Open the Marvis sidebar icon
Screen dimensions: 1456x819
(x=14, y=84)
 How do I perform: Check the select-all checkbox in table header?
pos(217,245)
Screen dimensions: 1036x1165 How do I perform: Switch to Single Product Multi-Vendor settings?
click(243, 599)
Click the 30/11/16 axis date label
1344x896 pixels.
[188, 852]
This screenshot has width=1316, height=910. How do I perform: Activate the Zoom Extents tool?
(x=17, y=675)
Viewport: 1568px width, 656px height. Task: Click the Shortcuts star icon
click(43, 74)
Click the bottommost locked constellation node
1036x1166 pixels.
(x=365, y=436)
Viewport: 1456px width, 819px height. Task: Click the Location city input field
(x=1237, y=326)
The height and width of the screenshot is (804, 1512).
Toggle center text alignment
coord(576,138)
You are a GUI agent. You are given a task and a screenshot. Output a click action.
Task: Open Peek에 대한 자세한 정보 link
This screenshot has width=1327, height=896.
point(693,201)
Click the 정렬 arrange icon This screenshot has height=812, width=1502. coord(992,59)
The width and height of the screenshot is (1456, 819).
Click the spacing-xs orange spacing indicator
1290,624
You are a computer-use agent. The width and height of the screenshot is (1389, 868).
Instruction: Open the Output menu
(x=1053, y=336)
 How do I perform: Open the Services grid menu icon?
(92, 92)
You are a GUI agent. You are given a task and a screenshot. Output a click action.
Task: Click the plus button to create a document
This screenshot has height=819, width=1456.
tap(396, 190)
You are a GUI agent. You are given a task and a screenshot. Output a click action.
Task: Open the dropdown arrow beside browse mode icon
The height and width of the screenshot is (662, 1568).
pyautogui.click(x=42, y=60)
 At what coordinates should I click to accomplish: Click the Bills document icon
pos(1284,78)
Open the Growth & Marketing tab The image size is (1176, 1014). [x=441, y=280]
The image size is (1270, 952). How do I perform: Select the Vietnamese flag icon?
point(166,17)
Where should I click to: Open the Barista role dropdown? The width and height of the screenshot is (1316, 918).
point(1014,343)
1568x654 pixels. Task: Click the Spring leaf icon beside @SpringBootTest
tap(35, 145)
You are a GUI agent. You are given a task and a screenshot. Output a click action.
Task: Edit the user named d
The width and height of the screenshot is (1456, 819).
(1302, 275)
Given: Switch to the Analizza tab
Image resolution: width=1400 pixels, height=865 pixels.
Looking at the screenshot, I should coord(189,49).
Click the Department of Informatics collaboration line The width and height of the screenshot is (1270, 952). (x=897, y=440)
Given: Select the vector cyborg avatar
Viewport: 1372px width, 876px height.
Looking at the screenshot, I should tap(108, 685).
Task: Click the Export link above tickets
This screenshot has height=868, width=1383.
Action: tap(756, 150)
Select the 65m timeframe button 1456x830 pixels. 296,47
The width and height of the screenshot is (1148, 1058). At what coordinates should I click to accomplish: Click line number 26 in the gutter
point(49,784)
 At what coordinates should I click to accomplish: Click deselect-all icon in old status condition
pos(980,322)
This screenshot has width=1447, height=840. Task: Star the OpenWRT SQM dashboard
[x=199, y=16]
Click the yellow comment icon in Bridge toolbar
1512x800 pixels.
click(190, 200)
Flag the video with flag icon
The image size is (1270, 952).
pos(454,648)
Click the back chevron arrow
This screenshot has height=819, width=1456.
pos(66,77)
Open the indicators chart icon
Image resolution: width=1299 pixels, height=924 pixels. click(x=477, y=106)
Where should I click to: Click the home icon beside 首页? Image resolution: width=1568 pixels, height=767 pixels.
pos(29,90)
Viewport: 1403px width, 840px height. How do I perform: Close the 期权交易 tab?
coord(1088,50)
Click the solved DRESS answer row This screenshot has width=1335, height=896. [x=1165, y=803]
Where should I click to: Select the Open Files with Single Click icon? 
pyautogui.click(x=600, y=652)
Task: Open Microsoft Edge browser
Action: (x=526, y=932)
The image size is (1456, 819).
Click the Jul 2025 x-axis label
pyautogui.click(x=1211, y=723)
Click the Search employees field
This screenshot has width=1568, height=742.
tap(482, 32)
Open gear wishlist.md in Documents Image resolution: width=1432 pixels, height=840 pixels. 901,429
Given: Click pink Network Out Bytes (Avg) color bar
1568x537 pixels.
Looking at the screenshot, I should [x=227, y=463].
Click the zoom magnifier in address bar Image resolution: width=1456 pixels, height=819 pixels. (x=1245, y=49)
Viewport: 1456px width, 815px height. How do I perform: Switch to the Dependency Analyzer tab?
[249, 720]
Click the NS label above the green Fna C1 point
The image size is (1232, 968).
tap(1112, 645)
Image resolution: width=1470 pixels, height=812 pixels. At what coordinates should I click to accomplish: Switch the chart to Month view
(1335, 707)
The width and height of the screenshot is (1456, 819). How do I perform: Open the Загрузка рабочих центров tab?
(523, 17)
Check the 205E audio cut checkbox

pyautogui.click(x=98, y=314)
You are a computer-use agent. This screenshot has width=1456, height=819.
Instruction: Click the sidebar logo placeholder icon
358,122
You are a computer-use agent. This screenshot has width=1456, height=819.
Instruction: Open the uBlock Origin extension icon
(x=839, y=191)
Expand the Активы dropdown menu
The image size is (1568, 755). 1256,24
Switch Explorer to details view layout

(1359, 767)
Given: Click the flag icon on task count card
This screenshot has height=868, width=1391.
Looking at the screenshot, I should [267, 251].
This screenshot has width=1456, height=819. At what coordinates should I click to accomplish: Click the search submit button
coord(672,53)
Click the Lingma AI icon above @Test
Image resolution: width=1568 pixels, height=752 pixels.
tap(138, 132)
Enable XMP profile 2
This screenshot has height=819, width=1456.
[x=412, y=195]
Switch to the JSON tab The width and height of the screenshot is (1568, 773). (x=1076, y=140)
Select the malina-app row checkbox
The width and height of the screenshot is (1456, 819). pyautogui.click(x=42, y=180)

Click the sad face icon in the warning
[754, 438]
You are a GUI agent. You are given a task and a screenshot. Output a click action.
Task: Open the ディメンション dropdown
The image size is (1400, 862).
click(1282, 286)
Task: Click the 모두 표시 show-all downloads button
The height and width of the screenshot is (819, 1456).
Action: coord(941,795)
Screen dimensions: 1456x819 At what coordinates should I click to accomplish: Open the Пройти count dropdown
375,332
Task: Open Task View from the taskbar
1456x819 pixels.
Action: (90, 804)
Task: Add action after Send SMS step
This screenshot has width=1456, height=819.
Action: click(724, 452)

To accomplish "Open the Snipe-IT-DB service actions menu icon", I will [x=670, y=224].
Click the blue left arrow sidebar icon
========================================
* [EXERCISE DIRECTIONS] Reproduce the material above. Do not change a word.

* [WORKED SOLUTION]
Open the Marvis sidebar icon
Screen dimensions: 1456x819
(x=14, y=84)
 How do I perform: Check the select-all checkbox in table header?
pos(217,245)
Screen dimensions: 1036x1165 How do I perform: Switch to Single Product Multi-Vendor settings?
click(243, 599)
Click the 30/11/16 axis date label
1344x896 pixels.
[188, 852]
This screenshot has width=1316, height=910. How do I perform: Activate the Zoom Extents tool?
(x=17, y=675)
Viewport: 1568px width, 656px height. Task: Click the Shortcuts star icon
click(43, 74)
Click the bottommost locked constellation node
1036x1166 pixels.
(x=365, y=436)
Viewport: 1456px width, 819px height. Task: Click the Location city input field
(x=1237, y=326)
The height and width of the screenshot is (804, 1512).
Toggle center text alignment
coord(576,138)
You are a GUI agent. You are given a task and a screenshot. Output a click action.
Task: Open Peek에 대한 자세한 정보 link
This screenshot has width=1327, height=896.
point(693,201)
Click the 정렬 arrange icon This screenshot has height=812, width=1502. coord(992,59)
The width and height of the screenshot is (1456, 819).
Click the spacing-xs orange spacing indicator
1290,624
You are a computer-use agent. The width and height of the screenshot is (1389, 868).
Instruction: Open the Output menu
(x=1053, y=336)
 How do I perform: Open the Services grid menu icon?
(92, 92)
You are a GUI agent. You are given a task and a screenshot. Output a click action.
Task: Click the plus button to create a document
This screenshot has height=819, width=1456.
tap(396, 190)
You are a GUI agent. You are given a task and a screenshot. Output a click action.
Task: Open the dropdown arrow beside browse mode icon
The height and width of the screenshot is (662, 1568).
pyautogui.click(x=42, y=60)
 At what coordinates should I click to accomplish: Click the Bills document icon
pos(1284,78)
Open the Growth & Marketing tab The image size is (1176, 1014). [x=441, y=280]
The image size is (1270, 952). How do I perform: Select the Vietnamese flag icon?
point(166,17)
Where should I click to: Open the Barista role dropdown? The width and height of the screenshot is (1316, 918).
point(1014,343)
1568x654 pixels. Task: Click the Spring leaf icon beside @SpringBootTest
tap(35, 145)
You are a GUI agent. You are given a task and a screenshot. Output a click action.
Task: Edit the user named d
The width and height of the screenshot is (1456, 819).
(1302, 275)
Given: Switch to the Analizza tab
Image resolution: width=1400 pixels, height=865 pixels.
Looking at the screenshot, I should coord(189,49).
Click the Department of Informatics collaboration line The width and height of the screenshot is (1270, 952). (x=897, y=440)
Given: Select the vector cyborg avatar
Viewport: 1372px width, 876px height.
Looking at the screenshot, I should tap(108, 685).
Task: Click the Export link above tickets
This screenshot has height=868, width=1383.
Action: tap(756, 150)
Select the 65m timeframe button 1456x830 pixels. 296,47
The width and height of the screenshot is (1148, 1058). At what coordinates should I click to accomplish: Click line number 26 in the gutter
point(49,784)
 At what coordinates should I click to accomplish: Click deselect-all icon in old status condition
pos(980,322)
This screenshot has width=1447, height=840. Task: Star the OpenWRT SQM dashboard
[x=199, y=16]
Click the yellow comment icon in Bridge toolbar
1512x800 pixels.
click(190, 200)
Flag the video with flag icon
The image size is (1270, 952).
pos(454,648)
Click the back chevron arrow
This screenshot has height=819, width=1456.
pos(66,77)
Open the indicators chart icon
Image resolution: width=1299 pixels, height=924 pixels. click(x=477, y=106)
Where should I click to: Click the home icon beside 首页? Image resolution: width=1568 pixels, height=767 pixels.
pos(29,90)
Viewport: 1403px width, 840px height. How do I perform: Close the 期权交易 tab?
coord(1088,50)
Click the solved DRESS answer row This screenshot has width=1335, height=896. [x=1165, y=803]
Where should I click to: Select the Open Files with Single Click icon? 
pyautogui.click(x=600, y=652)
Task: Open Microsoft Edge browser
Action: (x=526, y=932)
The image size is (1456, 819).
Click the Jul 2025 x-axis label
pyautogui.click(x=1211, y=723)
Click the Search employees field
This screenshot has width=1568, height=742.
tap(482, 32)
Open gear wishlist.md in Documents Image resolution: width=1432 pixels, height=840 pixels. 901,429
Given: Click pink Network Out Bytes (Avg) color bar
1568x537 pixels.
Looking at the screenshot, I should [x=227, y=463].
Click the zoom magnifier in address bar Image resolution: width=1456 pixels, height=819 pixels. (x=1245, y=49)
Viewport: 1456px width, 815px height. How do I perform: Switch to the Dependency Analyzer tab?
[249, 720]
Click the NS label above the green Fna C1 point
The image size is (1232, 968).
tap(1112, 645)
Image resolution: width=1470 pixels, height=812 pixels. At what coordinates should I click to accomplish: Switch the chart to Month view
(1335, 707)
The width and height of the screenshot is (1456, 819). How do I perform: Open the Загрузка рабочих центров tab?
(523, 17)
Check the 205E audio cut checkbox

pyautogui.click(x=98, y=314)
You are a computer-use agent. This screenshot has width=1456, height=819.
Instruction: Click the sidebar logo placeholder icon
358,122
You are a computer-use agent. This screenshot has width=1456, height=819.
Instruction: Open the uBlock Origin extension icon
(x=839, y=191)
Expand the Активы dropdown menu
The image size is (1568, 755). 1256,24
Switch Explorer to details view layout

(1359, 767)
Given: Click the flag icon on task count card
This screenshot has height=868, width=1391.
Looking at the screenshot, I should [267, 251].
This screenshot has width=1456, height=819. At what coordinates should I click to accomplish: Click the search submit button
coord(672,53)
Click the Lingma AI icon above @Test
Image resolution: width=1568 pixels, height=752 pixels.
tap(138, 132)
Enable XMP profile 2
This screenshot has height=819, width=1456.
[x=412, y=195]
Switch to the JSON tab The width and height of the screenshot is (1568, 773). (x=1076, y=140)
Select the malina-app row checkbox
The width and height of the screenshot is (1456, 819). pyautogui.click(x=42, y=180)

Click the sad face icon in the warning
[754, 438]
You are a GUI agent. You are given a task and a screenshot. Output a click action.
Task: Open the ディメンション dropdown
The image size is (1400, 862).
click(1282, 286)
Task: Click the 모두 표시 show-all downloads button
The height and width of the screenshot is (819, 1456).
Action: coord(941,795)
Screen dimensions: 1456x819 At what coordinates should I click to accomplish: Open the Пройти count dropdown
375,332
Task: Open Task View from the taskbar
1456x819 pixels.
Action: (90, 804)
Task: Add action after Send SMS step
This screenshot has width=1456, height=819.
Action: click(724, 452)

To accomplish "Open the Snipe-IT-DB service actions menu icon", I will [x=670, y=224].
Click the blue left arrow sidebar icon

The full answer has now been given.